_Problem statement:_ Would you return exactly the lines from the top of the data below through the one containing "Task: Open notifications bell in header", leaving out the pictures?

Data entries

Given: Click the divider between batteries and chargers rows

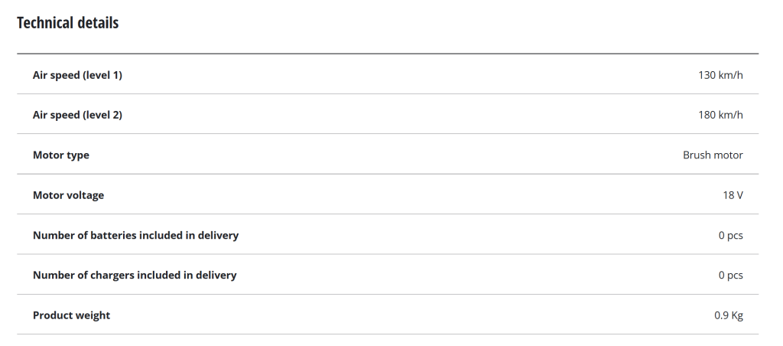Looking at the screenshot, I should 388,254.
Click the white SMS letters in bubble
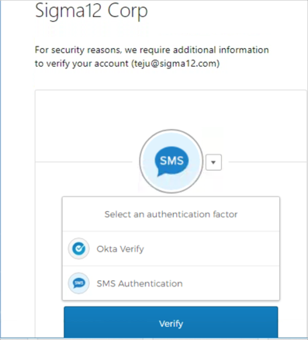This screenshot has height=340, width=308. 171,161
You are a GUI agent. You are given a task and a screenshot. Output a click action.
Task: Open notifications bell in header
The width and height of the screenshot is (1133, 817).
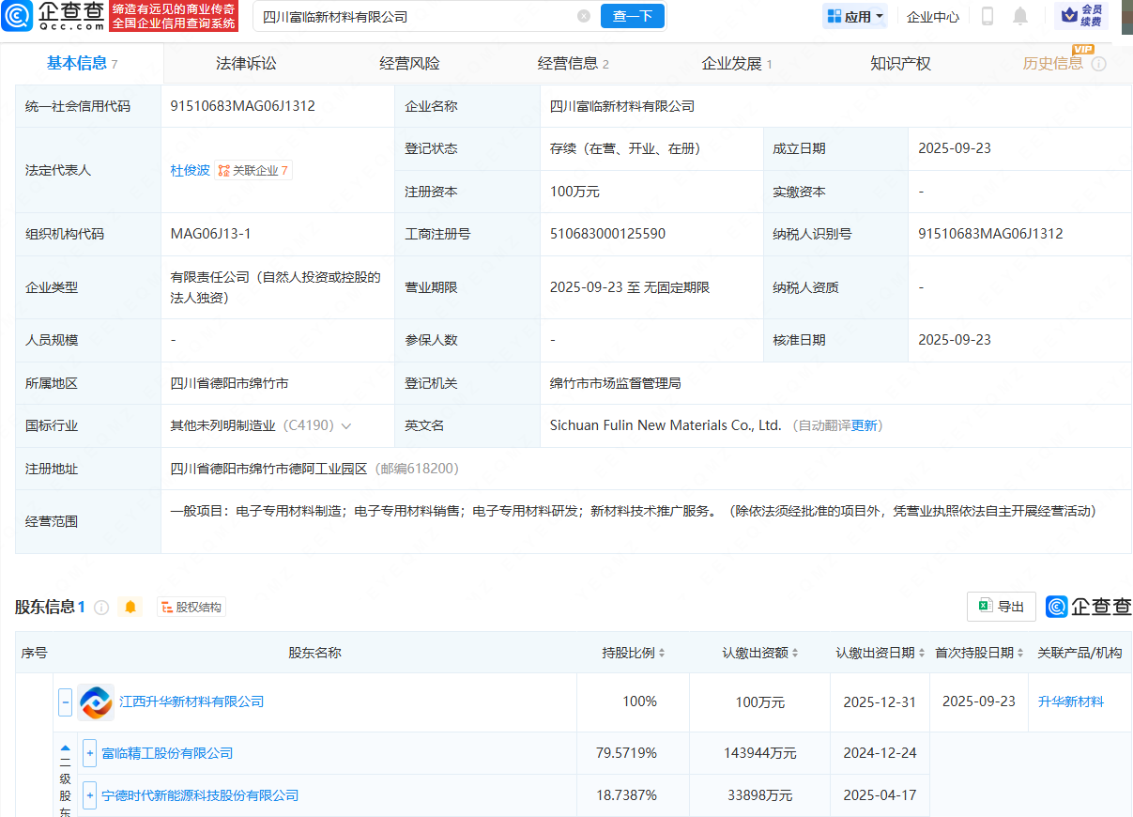pos(1020,16)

_Completed exercise:_
Given: Click the divider between batteries and chargers rows

Looking at the screenshot, I should 388,254.
Click the white SMS letters in bubble
This screenshot has height=340, width=308. 171,161
You are a GUI agent. You are given a task and a screenshot. Output a click action.
Task: Open notifications bell in header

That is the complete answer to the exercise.